▶ _WHAT IS BEING ASKED_
Please convert the part of the records that opens with the line containing "Task: Open the England team name link" and runs through the end of the records into a two-column CSV with the headers instruction and response. Give one row per request, placing its text and its answer each in a single quoted field with line breaks replaced by spaces.

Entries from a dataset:
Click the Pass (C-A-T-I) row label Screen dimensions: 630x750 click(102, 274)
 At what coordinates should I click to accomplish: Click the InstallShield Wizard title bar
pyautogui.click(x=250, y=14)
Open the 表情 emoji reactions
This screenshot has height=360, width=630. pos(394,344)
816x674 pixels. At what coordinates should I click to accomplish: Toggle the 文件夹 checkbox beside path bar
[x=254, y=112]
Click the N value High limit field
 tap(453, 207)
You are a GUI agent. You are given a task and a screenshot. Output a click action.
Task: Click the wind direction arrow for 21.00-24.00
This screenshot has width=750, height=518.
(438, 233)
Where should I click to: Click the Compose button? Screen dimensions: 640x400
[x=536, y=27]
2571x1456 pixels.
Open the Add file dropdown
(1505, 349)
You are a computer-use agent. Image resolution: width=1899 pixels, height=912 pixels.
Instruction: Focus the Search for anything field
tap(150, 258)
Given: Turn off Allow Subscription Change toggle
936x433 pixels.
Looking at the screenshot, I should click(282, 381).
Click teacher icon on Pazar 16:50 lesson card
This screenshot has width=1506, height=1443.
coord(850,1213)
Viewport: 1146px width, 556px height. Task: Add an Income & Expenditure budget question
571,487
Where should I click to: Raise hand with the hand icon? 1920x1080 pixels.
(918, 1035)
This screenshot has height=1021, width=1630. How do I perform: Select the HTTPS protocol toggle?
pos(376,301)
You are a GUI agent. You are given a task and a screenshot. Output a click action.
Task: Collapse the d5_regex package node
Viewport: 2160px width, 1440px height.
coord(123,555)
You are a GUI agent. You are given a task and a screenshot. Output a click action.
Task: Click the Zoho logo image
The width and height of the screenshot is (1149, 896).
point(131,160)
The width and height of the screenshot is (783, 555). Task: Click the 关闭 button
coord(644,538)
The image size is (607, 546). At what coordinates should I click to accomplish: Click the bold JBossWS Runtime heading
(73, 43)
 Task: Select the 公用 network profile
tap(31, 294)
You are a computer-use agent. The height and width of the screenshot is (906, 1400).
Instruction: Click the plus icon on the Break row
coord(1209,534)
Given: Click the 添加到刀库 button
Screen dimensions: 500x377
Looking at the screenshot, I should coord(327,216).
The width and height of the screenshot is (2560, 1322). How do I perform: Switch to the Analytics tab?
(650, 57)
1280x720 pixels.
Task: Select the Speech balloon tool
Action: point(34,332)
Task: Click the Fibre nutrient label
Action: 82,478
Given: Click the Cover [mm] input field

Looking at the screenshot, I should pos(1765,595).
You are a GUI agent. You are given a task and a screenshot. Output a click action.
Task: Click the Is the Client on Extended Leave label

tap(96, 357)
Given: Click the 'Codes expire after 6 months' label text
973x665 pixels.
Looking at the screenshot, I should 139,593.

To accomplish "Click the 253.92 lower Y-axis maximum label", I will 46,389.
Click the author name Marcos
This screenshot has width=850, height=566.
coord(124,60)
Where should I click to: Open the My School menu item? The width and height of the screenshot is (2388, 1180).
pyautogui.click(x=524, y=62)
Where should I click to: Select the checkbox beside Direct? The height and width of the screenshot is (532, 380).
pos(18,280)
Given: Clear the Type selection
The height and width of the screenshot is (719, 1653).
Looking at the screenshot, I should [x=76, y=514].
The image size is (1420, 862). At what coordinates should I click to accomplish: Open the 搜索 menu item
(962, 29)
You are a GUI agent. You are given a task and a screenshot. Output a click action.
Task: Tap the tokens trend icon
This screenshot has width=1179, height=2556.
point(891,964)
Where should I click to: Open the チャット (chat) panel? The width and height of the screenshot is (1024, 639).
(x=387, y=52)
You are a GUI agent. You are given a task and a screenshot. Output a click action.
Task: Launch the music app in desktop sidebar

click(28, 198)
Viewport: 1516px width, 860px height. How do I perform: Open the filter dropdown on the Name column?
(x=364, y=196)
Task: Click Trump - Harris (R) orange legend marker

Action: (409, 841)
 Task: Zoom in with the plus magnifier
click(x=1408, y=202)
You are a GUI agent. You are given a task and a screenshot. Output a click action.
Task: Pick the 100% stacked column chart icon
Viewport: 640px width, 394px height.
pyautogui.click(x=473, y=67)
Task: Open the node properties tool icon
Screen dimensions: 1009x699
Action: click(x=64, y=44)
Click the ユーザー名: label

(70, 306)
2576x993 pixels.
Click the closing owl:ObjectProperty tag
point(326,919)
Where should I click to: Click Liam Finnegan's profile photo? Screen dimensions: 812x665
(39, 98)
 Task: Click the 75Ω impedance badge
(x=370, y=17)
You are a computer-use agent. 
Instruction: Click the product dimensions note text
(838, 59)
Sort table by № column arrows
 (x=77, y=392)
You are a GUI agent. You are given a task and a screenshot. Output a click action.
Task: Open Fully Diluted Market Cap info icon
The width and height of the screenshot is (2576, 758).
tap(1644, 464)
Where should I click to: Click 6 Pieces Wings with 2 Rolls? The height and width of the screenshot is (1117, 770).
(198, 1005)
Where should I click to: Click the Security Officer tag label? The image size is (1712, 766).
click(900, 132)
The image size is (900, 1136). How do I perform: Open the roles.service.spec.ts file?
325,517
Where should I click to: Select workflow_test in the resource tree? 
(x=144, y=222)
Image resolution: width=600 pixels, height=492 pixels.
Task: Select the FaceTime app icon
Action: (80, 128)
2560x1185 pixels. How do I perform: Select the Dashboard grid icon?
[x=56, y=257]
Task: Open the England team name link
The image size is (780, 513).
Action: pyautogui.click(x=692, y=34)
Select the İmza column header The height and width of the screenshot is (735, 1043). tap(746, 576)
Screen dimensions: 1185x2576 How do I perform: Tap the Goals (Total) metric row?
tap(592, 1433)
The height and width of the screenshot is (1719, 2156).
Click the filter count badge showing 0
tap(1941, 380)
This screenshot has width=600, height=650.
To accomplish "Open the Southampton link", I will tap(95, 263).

▶ _COMPLETE RESPONSE_
instruction,response
"Task: Open the England team name link The image size is (780, 513).","Action: pyautogui.click(x=692, y=34)"
"Select the İmza column header The height and width of the screenshot is (735, 1043).","tap(746, 576)"
"Screen dimensions: 1185x2576 How do I perform: Tap the Goals (Total) metric row?","tap(592, 1433)"
"The height and width of the screenshot is (1719, 2156). Click the filter count badge showing 0","tap(1941, 380)"
"This screenshot has width=600, height=650. To accomplish ""Open the Southampton link"",","I will tap(95, 263)."